*** PROVIDED DATA ***

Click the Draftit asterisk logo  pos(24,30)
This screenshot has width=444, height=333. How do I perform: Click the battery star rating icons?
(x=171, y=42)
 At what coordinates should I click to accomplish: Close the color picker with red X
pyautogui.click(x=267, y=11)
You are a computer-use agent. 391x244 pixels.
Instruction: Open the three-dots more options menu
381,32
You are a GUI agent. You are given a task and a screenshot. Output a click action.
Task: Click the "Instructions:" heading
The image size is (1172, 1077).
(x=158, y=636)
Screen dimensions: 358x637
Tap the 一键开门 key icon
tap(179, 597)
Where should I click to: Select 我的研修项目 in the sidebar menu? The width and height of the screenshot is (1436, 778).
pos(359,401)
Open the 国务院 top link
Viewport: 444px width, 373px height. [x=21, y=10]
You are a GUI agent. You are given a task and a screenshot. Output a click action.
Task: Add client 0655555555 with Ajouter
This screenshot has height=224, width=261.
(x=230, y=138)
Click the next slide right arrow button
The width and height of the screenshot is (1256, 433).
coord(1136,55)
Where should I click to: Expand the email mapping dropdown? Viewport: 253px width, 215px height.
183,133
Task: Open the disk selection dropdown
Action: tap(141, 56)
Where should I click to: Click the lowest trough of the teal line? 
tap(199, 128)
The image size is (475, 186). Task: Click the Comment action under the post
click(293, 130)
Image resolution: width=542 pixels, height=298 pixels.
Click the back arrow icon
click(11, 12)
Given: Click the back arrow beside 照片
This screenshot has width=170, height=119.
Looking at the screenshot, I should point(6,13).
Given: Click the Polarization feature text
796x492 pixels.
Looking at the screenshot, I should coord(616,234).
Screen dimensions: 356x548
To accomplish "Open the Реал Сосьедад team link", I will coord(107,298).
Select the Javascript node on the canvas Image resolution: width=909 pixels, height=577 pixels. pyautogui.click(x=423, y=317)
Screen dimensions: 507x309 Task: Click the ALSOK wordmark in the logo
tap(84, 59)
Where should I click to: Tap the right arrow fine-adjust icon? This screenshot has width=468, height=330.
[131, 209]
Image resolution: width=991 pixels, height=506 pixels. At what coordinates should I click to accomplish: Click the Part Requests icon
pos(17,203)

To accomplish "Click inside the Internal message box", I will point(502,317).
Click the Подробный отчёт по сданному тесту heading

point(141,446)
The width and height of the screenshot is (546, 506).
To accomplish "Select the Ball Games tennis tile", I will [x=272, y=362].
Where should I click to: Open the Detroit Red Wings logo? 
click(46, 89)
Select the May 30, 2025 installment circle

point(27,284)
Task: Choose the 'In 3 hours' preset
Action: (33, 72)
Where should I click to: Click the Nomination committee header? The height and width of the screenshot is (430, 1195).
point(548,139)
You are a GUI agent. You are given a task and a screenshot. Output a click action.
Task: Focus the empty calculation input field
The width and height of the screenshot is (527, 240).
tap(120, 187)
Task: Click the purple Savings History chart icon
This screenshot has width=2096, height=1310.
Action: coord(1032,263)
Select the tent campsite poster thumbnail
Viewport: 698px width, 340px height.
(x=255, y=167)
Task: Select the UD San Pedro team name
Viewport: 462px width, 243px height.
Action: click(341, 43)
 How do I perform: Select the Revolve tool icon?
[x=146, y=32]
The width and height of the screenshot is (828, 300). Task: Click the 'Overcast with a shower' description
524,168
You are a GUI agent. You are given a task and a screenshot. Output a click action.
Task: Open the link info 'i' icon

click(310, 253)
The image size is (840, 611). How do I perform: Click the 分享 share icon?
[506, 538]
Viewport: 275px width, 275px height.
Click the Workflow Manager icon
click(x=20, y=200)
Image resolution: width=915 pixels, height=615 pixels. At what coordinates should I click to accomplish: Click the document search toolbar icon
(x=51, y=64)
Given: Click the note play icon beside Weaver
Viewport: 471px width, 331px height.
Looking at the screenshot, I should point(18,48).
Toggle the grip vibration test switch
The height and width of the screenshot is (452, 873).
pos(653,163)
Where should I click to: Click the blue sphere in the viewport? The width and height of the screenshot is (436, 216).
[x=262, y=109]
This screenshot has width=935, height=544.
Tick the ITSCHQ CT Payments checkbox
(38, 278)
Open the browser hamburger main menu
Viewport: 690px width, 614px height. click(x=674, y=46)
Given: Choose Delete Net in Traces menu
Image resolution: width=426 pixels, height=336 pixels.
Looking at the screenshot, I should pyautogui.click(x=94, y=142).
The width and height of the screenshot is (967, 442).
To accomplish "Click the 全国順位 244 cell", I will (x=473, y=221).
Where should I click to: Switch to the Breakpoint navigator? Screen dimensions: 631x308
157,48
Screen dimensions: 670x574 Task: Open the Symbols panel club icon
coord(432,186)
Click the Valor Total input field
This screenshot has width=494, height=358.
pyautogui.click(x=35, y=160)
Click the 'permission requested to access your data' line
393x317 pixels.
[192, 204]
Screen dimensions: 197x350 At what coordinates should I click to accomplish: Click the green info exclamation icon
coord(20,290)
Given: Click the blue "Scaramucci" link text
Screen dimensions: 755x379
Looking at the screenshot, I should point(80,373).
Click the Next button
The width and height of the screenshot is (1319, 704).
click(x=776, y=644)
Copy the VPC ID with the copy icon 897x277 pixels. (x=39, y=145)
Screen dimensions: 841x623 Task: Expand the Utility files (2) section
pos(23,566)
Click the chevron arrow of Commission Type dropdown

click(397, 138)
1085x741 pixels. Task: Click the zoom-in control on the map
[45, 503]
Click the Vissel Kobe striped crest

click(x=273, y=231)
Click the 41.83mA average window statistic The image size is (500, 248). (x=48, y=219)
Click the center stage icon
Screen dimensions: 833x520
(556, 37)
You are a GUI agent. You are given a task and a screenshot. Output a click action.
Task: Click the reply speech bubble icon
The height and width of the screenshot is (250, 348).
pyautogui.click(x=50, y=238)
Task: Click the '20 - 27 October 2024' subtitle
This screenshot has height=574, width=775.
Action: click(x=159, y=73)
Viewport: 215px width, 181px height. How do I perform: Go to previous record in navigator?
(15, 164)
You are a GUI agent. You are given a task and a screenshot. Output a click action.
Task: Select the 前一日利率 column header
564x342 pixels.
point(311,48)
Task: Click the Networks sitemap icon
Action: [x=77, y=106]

*** End of PROVIDED DATA ***

> **WORK TASK**
While keeping every line the same, please copy out all the records.

> **RESPONSE BOX**
Click the Draftit asterisk logo  pos(24,30)
This screenshot has width=444, height=333. How do I perform: Click the battery star rating icons?
(x=171, y=42)
 At what coordinates should I click to accomplish: Close the color picker with red X
pyautogui.click(x=267, y=11)
You are a computer-use agent. 391x244 pixels.
Instruction: Open the three-dots more options menu
381,32
You are a GUI agent. You are given a task and a screenshot. Output a click action.
Task: Click the "Instructions:" heading
The image size is (1172, 1077).
(x=158, y=636)
Screen dimensions: 358x637
Tap the 一键开门 key icon
tap(179, 597)
Where should I click to: Select 我的研修项目 in the sidebar menu? The width and height of the screenshot is (1436, 778).
pos(359,401)
Open the 国务院 top link
Viewport: 444px width, 373px height. [x=21, y=10]
You are a GUI agent. You are given a task and a screenshot. Output a click action.
Task: Add client 0655555555 with Ajouter
This screenshot has height=224, width=261.
(x=230, y=138)
Click the next slide right arrow button
The width and height of the screenshot is (1256, 433).
coord(1136,55)
Where should I click to: Expand the email mapping dropdown? Viewport: 253px width, 215px height.
183,133
Task: Open the disk selection dropdown
Action: tap(141, 56)
Where should I click to: Click the lowest trough of the teal line? 
tap(199, 128)
The image size is (475, 186). Task: Click the Comment action under the post
click(293, 130)
Image resolution: width=542 pixels, height=298 pixels.
Click the back arrow icon
click(11, 12)
Given: Click the back arrow beside 照片
This screenshot has width=170, height=119.
Looking at the screenshot, I should point(6,13).
Given: Click the Polarization feature text
796x492 pixels.
Looking at the screenshot, I should coord(616,234).
Screen dimensions: 356x548
To accomplish "Open the Реал Сосьедад team link", I will coord(107,298).
Select the Javascript node on the canvas Image resolution: width=909 pixels, height=577 pixels. pyautogui.click(x=423, y=317)
Screen dimensions: 507x309 Task: Click the ALSOK wordmark in the logo
tap(84, 59)
Where should I click to: Tap the right arrow fine-adjust icon? This screenshot has width=468, height=330.
[131, 209]
Image resolution: width=991 pixels, height=506 pixels. At what coordinates should I click to accomplish: Click the Part Requests icon
pos(17,203)

To accomplish "Click inside the Internal message box", I will point(502,317).
Click the Подробный отчёт по сданному тесту heading

point(141,446)
The width and height of the screenshot is (546, 506).
To accomplish "Select the Ball Games tennis tile", I will [x=272, y=362].
Where should I click to: Open the Detroit Red Wings logo? 
click(46, 89)
Select the May 30, 2025 installment circle

point(27,284)
Task: Choose the 'In 3 hours' preset
Action: (33, 72)
Where should I click to: Click the Nomination committee header? The height and width of the screenshot is (430, 1195).
point(548,139)
You are a GUI agent. You are given a task and a screenshot. Output a click action.
Task: Focus the empty calculation input field
The width and height of the screenshot is (527, 240).
tap(120, 187)
Task: Click the purple Savings History chart icon
This screenshot has width=2096, height=1310.
Action: coord(1032,263)
Select the tent campsite poster thumbnail
Viewport: 698px width, 340px height.
(x=255, y=167)
Task: Select the UD San Pedro team name
Viewport: 462px width, 243px height.
Action: click(341, 43)
 How do I perform: Select the Revolve tool icon?
[x=146, y=32]
The width and height of the screenshot is (828, 300). Task: Click the 'Overcast with a shower' description
524,168
You are a GUI agent. You are given a task and a screenshot. Output a click action.
Task: Open the link info 'i' icon

click(310, 253)
The image size is (840, 611). How do I perform: Click the 分享 share icon?
[506, 538]
Viewport: 275px width, 275px height.
Click the Workflow Manager icon
click(x=20, y=200)
Image resolution: width=915 pixels, height=615 pixels. At what coordinates should I click to accomplish: Click the document search toolbar icon
(x=51, y=64)
Given: Click the note play icon beside Weaver
Viewport: 471px width, 331px height.
Looking at the screenshot, I should point(18,48).
Toggle the grip vibration test switch
The height and width of the screenshot is (452, 873).
pos(653,163)
Where should I click to: Click the blue sphere in the viewport? The width and height of the screenshot is (436, 216).
[x=262, y=109]
This screenshot has width=935, height=544.
Tick the ITSCHQ CT Payments checkbox
(38, 278)
Open the browser hamburger main menu
Viewport: 690px width, 614px height. click(x=674, y=46)
Given: Choose Delete Net in Traces menu
Image resolution: width=426 pixels, height=336 pixels.
Looking at the screenshot, I should pyautogui.click(x=94, y=142).
The width and height of the screenshot is (967, 442).
To accomplish "Click the 全国順位 244 cell", I will (x=473, y=221).
Where should I click to: Switch to the Breakpoint navigator? Screen dimensions: 631x308
157,48
Screen dimensions: 670x574 Task: Open the Symbols panel club icon
coord(432,186)
Click the Valor Total input field
This screenshot has width=494, height=358.
pyautogui.click(x=35, y=160)
Click the 'permission requested to access your data' line
393x317 pixels.
[192, 204]
Screen dimensions: 197x350 At what coordinates should I click to accomplish: Click the green info exclamation icon
coord(20,290)
Given: Click the blue "Scaramucci" link text
Screen dimensions: 755x379
Looking at the screenshot, I should point(80,373).
Click the Next button
The width and height of the screenshot is (1319, 704).
click(x=776, y=644)
Copy the VPC ID with the copy icon 897x277 pixels. (x=39, y=145)
Screen dimensions: 841x623 Task: Expand the Utility files (2) section
pos(23,566)
Click the chevron arrow of Commission Type dropdown

click(397, 138)
1085x741 pixels. Task: Click the zoom-in control on the map
[45, 503]
Click the Vissel Kobe striped crest

click(x=273, y=231)
Click the 41.83mA average window statistic The image size is (500, 248). (x=48, y=219)
Click the center stage icon
Screen dimensions: 833x520
(556, 37)
You are a GUI agent. You are given a task and a screenshot. Output a click action.
Task: Click the reply speech bubble icon
The height and width of the screenshot is (250, 348).
pyautogui.click(x=50, y=238)
Task: Click the '20 - 27 October 2024' subtitle
This screenshot has height=574, width=775.
Action: click(x=159, y=73)
Viewport: 215px width, 181px height. How do I perform: Go to previous record in navigator?
(15, 164)
You are a GUI agent. You are given a task and a screenshot. Output a click action.
Task: Select the 前一日利率 column header
564x342 pixels.
point(311,48)
Task: Click the Networks sitemap icon
Action: [x=77, y=106]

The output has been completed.